Task statement :: The reply should contain all of the data below, word for word.

Input records ::
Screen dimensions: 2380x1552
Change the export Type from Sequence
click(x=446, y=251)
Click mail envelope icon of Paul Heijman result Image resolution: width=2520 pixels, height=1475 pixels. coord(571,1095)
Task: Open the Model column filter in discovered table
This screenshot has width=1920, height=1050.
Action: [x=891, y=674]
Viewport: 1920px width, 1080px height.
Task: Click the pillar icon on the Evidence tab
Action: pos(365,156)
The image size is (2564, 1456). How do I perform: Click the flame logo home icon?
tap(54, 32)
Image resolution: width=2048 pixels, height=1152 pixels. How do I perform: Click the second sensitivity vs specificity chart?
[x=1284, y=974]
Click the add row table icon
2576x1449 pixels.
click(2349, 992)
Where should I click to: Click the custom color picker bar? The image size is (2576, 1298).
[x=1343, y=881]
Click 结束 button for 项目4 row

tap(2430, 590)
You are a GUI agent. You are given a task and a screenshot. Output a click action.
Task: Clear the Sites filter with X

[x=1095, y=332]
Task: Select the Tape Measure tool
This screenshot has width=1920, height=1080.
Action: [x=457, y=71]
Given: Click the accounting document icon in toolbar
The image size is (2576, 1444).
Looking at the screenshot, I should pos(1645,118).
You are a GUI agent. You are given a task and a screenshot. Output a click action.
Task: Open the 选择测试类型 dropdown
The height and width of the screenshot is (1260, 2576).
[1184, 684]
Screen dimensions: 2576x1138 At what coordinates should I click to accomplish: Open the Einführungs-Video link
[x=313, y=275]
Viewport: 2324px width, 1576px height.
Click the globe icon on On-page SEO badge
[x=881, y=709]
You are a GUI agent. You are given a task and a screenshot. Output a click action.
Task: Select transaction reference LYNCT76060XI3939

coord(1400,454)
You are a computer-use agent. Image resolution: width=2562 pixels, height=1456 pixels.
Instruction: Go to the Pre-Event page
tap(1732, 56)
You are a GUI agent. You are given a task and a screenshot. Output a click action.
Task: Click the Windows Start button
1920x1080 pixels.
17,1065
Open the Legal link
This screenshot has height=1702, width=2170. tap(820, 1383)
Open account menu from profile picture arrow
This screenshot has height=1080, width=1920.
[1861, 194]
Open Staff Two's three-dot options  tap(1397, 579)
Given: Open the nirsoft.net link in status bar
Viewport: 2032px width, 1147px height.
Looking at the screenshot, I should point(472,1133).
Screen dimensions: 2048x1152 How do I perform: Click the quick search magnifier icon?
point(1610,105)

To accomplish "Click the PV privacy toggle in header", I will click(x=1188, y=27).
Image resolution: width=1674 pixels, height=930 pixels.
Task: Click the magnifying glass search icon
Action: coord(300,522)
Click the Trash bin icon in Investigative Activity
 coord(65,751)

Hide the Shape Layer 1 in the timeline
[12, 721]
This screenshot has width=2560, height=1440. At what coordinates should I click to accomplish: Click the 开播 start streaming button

Response box ::
Screen dimensions: 2380x1552
Change the export Type from Sequence
click(x=446, y=251)
Click mail envelope icon of Paul Heijman result Image resolution: width=2520 pixels, height=1475 pixels. coord(571,1095)
Task: Open the Model column filter in discovered table
This screenshot has width=1920, height=1050.
Action: [x=891, y=674]
Viewport: 1920px width, 1080px height.
Task: Click the pillar icon on the Evidence tab
Action: pos(365,156)
The image size is (2564, 1456). How do I perform: Click the flame logo home icon?
tap(54, 32)
Image resolution: width=2048 pixels, height=1152 pixels. How do I perform: Click the second sensitivity vs specificity chart?
[x=1284, y=974]
Click the add row table icon
2576x1449 pixels.
click(2349, 992)
Where should I click to: Click the custom color picker bar? The image size is (2576, 1298).
[x=1343, y=881]
Click 结束 button for 项目4 row

tap(2430, 590)
You are a GUI agent. You are given a task and a screenshot. Output a click action.
Task: Clear the Sites filter with X

[x=1095, y=332]
Task: Select the Tape Measure tool
This screenshot has width=1920, height=1080.
Action: [x=457, y=71]
Given: Click the accounting document icon in toolbar
The image size is (2576, 1444).
Looking at the screenshot, I should pos(1645,118).
You are a GUI agent. You are given a task and a screenshot. Output a click action.
Task: Open the 选择测试类型 dropdown
The height and width of the screenshot is (1260, 2576).
[1184, 684]
Screen dimensions: 2576x1138 At what coordinates should I click to accomplish: Open the Einführungs-Video link
[x=313, y=275]
Viewport: 2324px width, 1576px height.
Click the globe icon on On-page SEO badge
[x=881, y=709]
You are a GUI agent. You are given a task and a screenshot. Output a click action.
Task: Select transaction reference LYNCT76060XI3939

coord(1400,454)
You are a computer-use agent. Image resolution: width=2562 pixels, height=1456 pixels.
Instruction: Go to the Pre-Event page
tap(1732, 56)
You are a GUI agent. You are given a task and a screenshot. Output a click action.
Task: Click the Windows Start button
1920x1080 pixels.
17,1065
Open the Legal link
This screenshot has height=1702, width=2170. tap(820, 1383)
Open account menu from profile picture arrow
This screenshot has height=1080, width=1920.
[1861, 194]
Open Staff Two's three-dot options  tap(1397, 579)
Given: Open the nirsoft.net link in status bar
Viewport: 2032px width, 1147px height.
Looking at the screenshot, I should point(472,1133).
Screen dimensions: 2048x1152 How do I perform: Click the quick search magnifier icon?
point(1610,105)

To accomplish "Click the PV privacy toggle in header", I will click(x=1188, y=27).
Image resolution: width=1674 pixels, height=930 pixels.
Task: Click the magnifying glass search icon
Action: coord(300,522)
Click the Trash bin icon in Investigative Activity
 coord(65,751)

Hide the Shape Layer 1 in the timeline
[12, 721]
This screenshot has width=2560, height=1440. At what coordinates should I click to accomplish: Click the 开播 start streaming button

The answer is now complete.